Campus Only Senior Honors Thesis
Mammalian genomes contain thousands to over a million copies of retrotransposons. These "jumping genes" are transcribed into RNA, copied to DNA, and stably integrated into new genomic sites. These integration events can contribute to a "molecular fossil record" that can be used to trace the evolutionary history of different organisms. Short interspersed DNA elements (SINEs) are non-autonomous retrotransposons. This investigation analyzes presumptively "younger" individual elements of the Bl, B2, and ID rodent SINE families to address recent questions regarding the evolutionary relationships of various Peromyscus species (deer mouse and relatives). Shared integrations of individual elements suggest common ancestry, because these are homoplasy-free markers.
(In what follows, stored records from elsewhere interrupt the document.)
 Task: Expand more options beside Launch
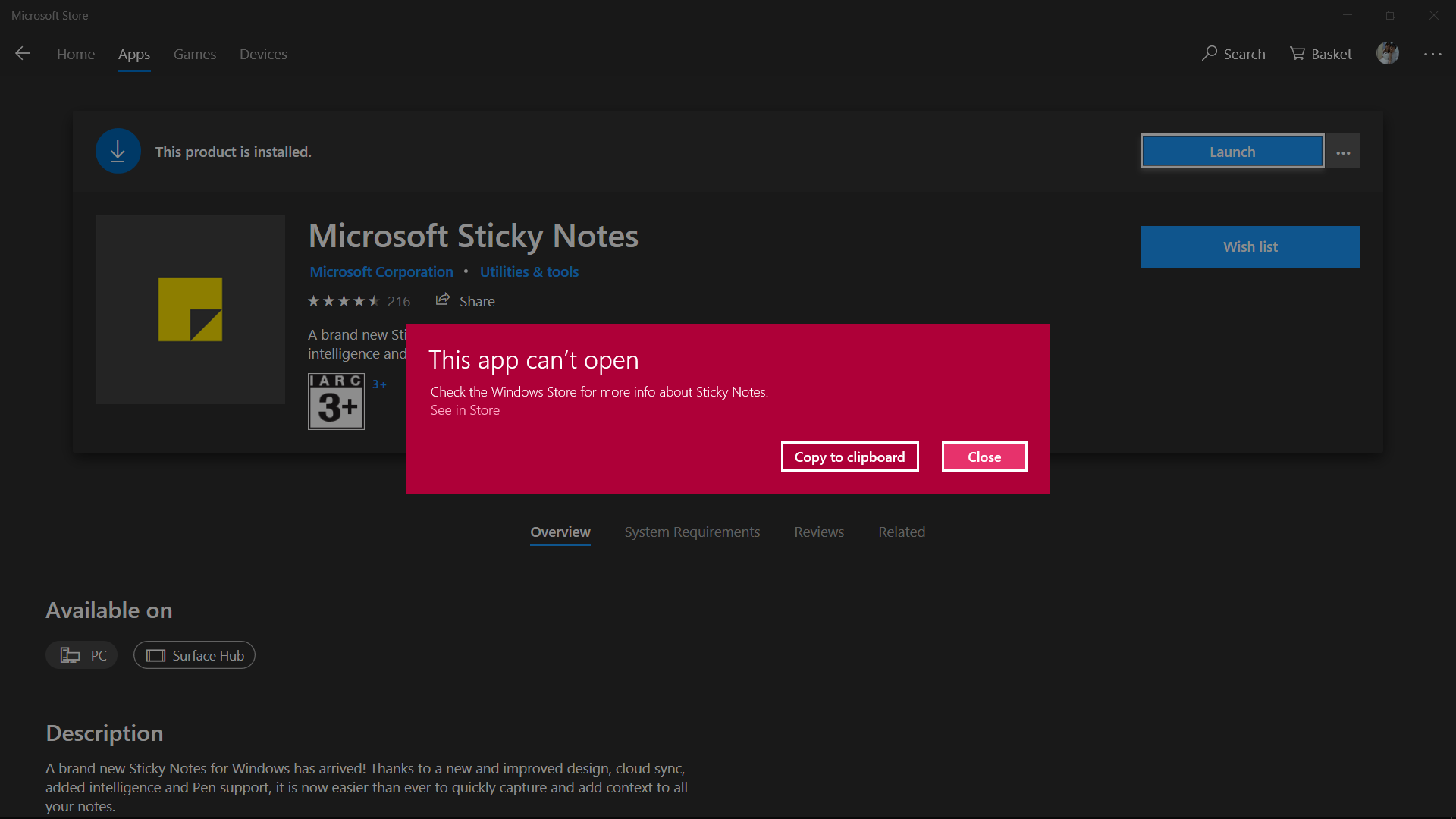click(x=1343, y=152)
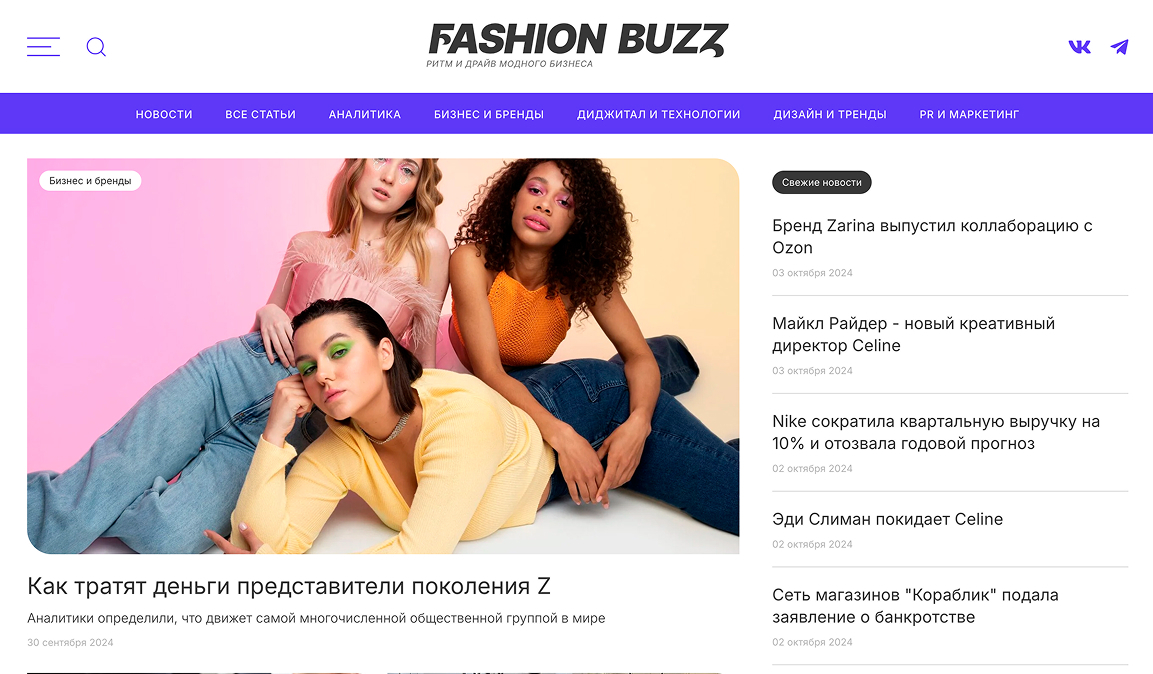Open headline Как тратят деньги представители поколения Z
This screenshot has height=674, width=1153.
[289, 586]
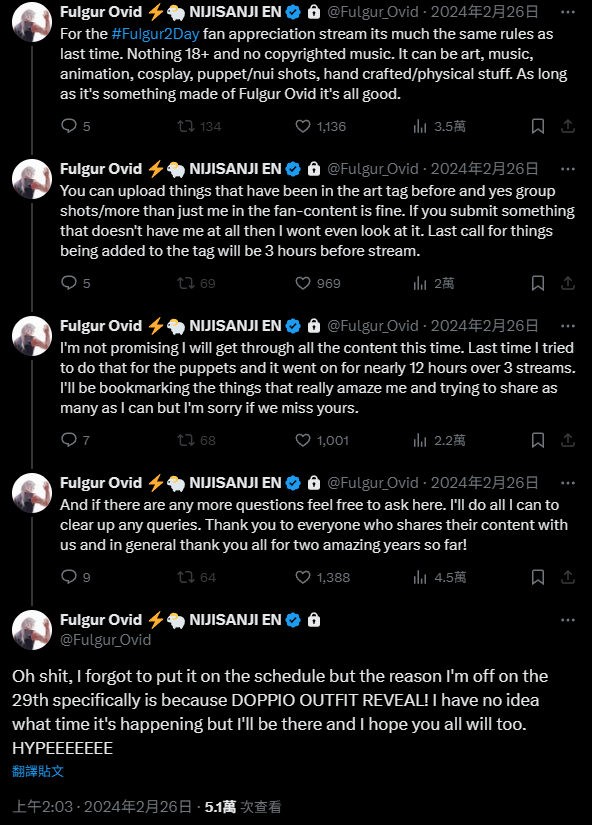Open more options on first tweet
Screen dimensions: 592x825
568,12
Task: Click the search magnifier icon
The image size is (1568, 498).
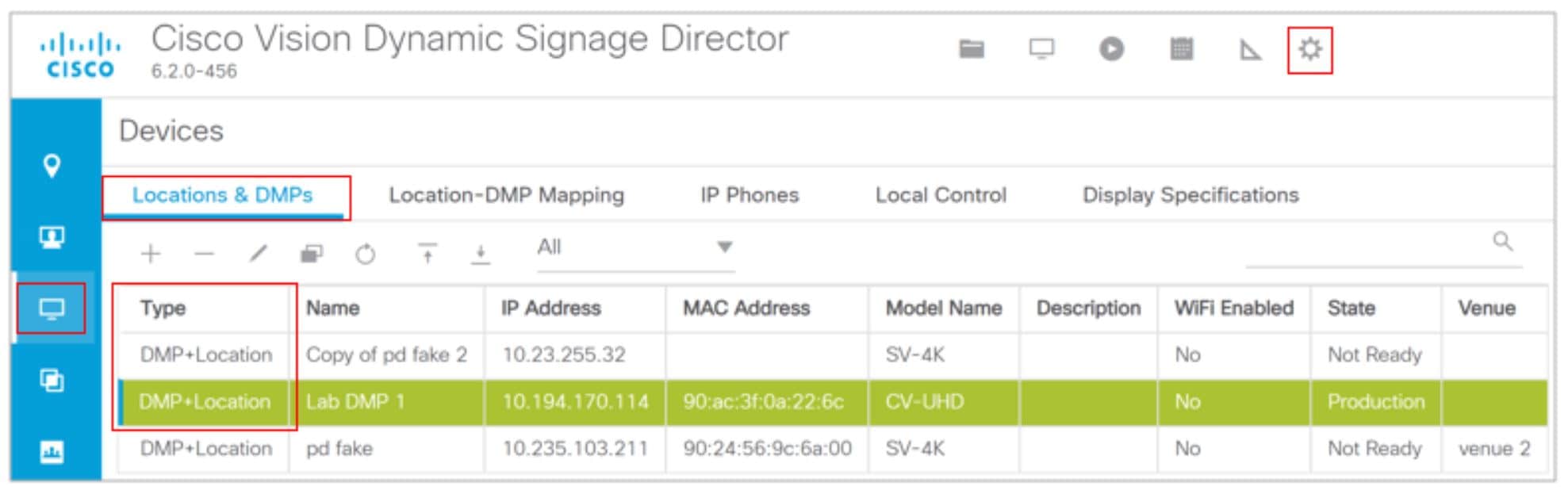Action: [1501, 242]
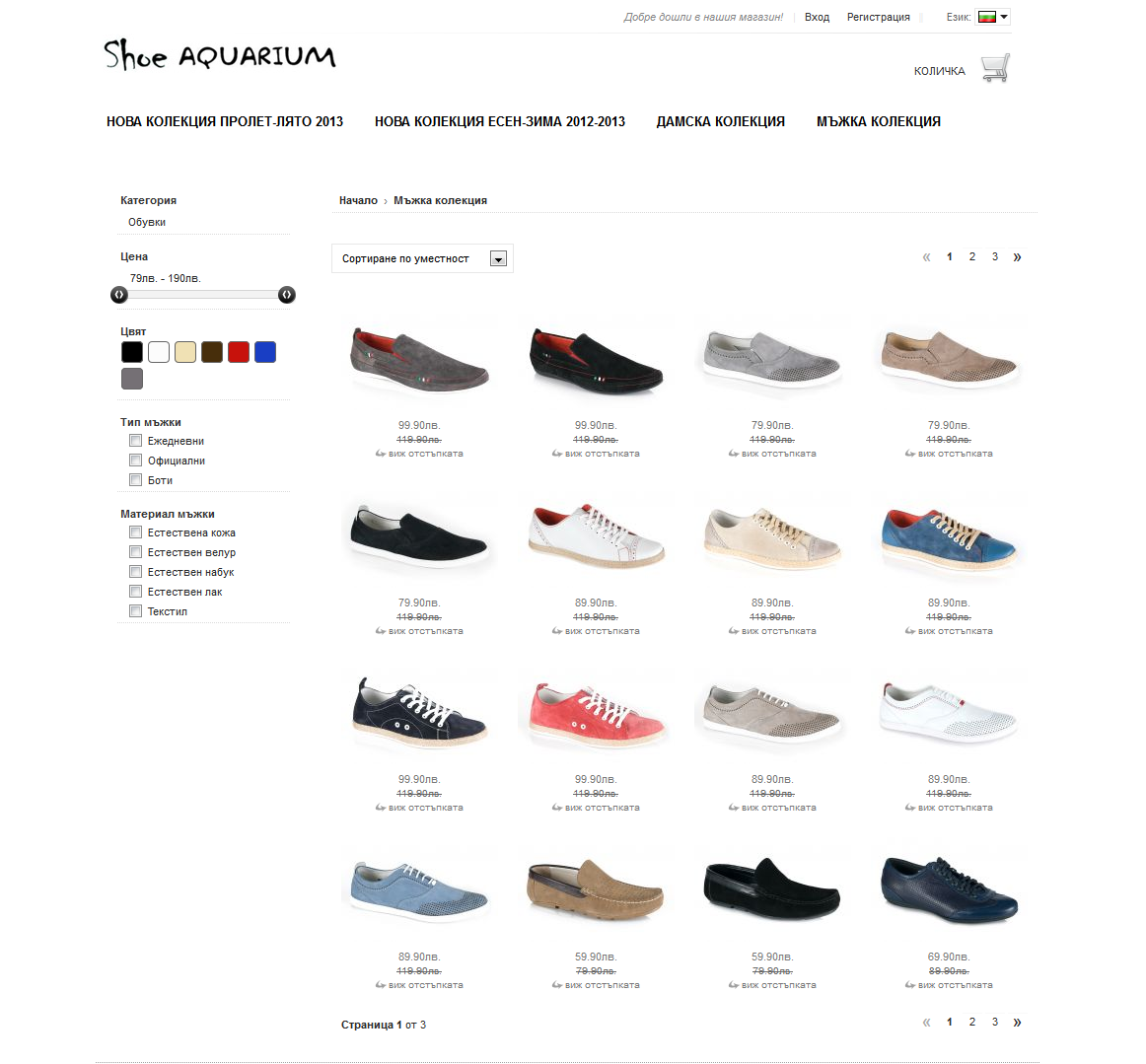This screenshot has height=1064, width=1146.
Task: Tick the Естествен велур checkbox
Action: 135,552
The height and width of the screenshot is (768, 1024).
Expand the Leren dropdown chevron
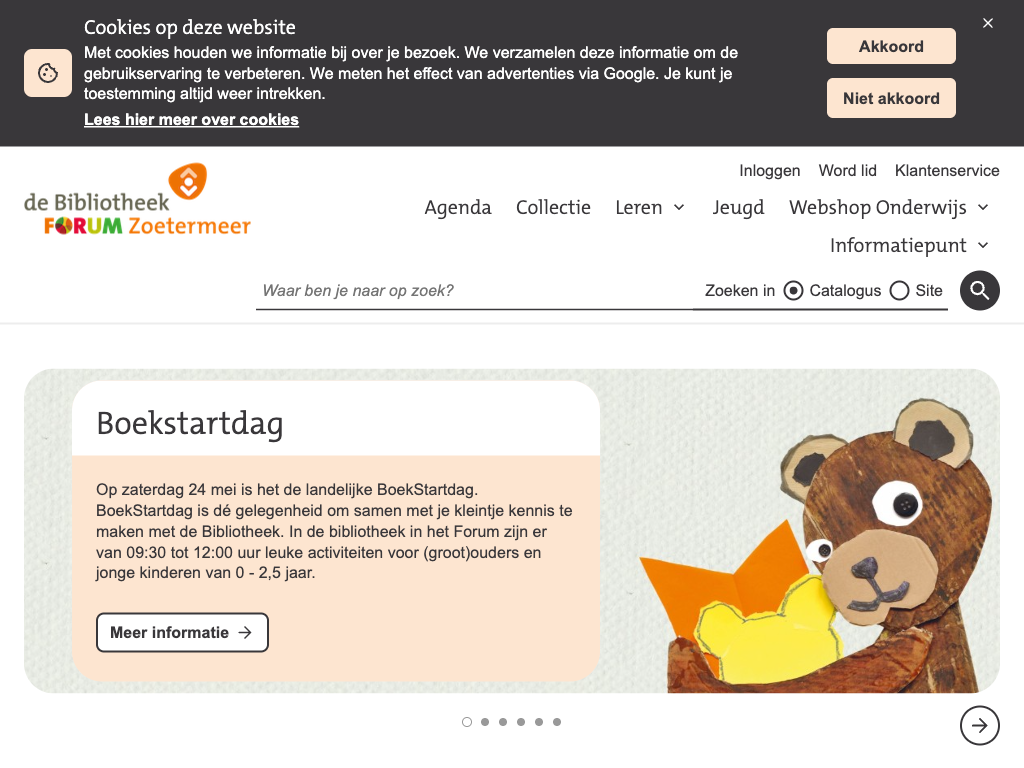tap(679, 208)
We have identified nineteen elements of which seventeen integrations were shared among the members of the P. leucopus / P. maniculatus clade, eight integrated more recently, and one element was found in all Peromyscus species analyzed. Six integrations were limited to one or more subspecies of P. maniculatus. Therefore, the findings of this study support the potential of identifying relatively recent SINE integrations among numerous copies within Peromyscus genomes, as well as their use in elucidating the phylogenetic relationships of the species within this genus.
Kilian, Nathan, "Analysis of Recent SINE Activity in Peromyscus and Its Use as a Phylogenetic Tool" (2016). Senior Honors Theses & Projects. 489.